Counting methods are essential tools in combinatorics that help determine the total number of ways events can happen. In the exercise, the problem revolves around finding how to schedule a group of comedians for performances. By using counting methods, we identify the different sequences in which performers can go on stage.

Key points to remember include:

• Breaking down the problem: Focus on smaller parts, like arranging a subset of performers.
• Using systematic counting strategies: In our case, the last performer is fixed, helping simplify the arrangement of others.

The critical idea here is recognizing constraints and finding logical ways to count arrangements without missing possibilities.

Factorials are a key element when dealing with arrangements in counting problems. The factorial of a number, represented as \(n!\), is the product of all positive integers up to \(n\).

For example, \(5! = 5 \times 4 \times 3 \times 2 \times 1 = 120\). This is crucial when considering different orders or sequences.

• It simplifies complex counting problems by reducing them to basic arithmetic expressions.
• Factorials describe the total number of ways to arrange \(n\) distinct objects.

Understanding factorials allows us to quickly compute the number of arrangements, especially in problems like scheduling and permutations.

Combinatorics is the area of mathematics focused on counting, arranging, and combination of objects.

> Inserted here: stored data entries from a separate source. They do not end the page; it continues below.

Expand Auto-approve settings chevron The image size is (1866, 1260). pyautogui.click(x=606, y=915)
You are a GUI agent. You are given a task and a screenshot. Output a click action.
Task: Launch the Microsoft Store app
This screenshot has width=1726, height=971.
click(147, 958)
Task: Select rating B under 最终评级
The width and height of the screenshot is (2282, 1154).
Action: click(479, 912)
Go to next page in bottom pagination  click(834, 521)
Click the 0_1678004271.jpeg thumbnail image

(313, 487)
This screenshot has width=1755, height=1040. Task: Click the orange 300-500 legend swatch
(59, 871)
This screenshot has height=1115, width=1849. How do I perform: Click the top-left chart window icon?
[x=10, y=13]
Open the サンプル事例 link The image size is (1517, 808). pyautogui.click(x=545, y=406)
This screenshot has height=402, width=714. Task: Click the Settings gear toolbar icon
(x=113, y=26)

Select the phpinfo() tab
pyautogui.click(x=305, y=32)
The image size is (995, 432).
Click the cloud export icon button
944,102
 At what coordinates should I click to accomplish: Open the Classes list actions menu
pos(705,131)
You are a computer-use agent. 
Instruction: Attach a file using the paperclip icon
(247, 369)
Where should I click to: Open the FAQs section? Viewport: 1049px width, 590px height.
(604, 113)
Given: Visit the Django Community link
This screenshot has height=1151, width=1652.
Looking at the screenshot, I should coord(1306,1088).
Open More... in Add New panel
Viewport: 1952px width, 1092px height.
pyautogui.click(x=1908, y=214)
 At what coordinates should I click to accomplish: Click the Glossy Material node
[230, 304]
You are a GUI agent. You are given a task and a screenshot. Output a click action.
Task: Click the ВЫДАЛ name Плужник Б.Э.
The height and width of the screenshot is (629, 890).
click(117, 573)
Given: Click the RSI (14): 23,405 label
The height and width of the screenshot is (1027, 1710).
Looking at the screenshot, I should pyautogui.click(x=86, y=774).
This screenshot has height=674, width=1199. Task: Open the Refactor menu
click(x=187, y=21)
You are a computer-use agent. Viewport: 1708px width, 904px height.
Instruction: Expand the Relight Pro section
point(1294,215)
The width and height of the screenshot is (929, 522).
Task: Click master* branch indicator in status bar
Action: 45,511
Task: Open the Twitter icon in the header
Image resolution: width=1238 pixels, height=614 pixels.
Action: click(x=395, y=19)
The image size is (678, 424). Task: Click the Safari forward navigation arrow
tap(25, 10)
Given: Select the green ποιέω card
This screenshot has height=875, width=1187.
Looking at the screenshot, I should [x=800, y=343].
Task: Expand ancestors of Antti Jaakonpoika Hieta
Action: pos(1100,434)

It's applicable in many real-life scenarios like event planning and scheduling.

• Combinatorial reasoning is about making systematic choices.
• Fundamental Counting Principle (FCP) is a combinatorial tool used to calculate possible event sequences.

In the given exercise, FCP is used because it allows for multiplying the number of ways to arrange groups or steps to find the overall configurations. With the last comedian fixed, the FCP provides a straightforward path to calculate the remaining arrangements, demonstrating its practical use in combinatorial problems.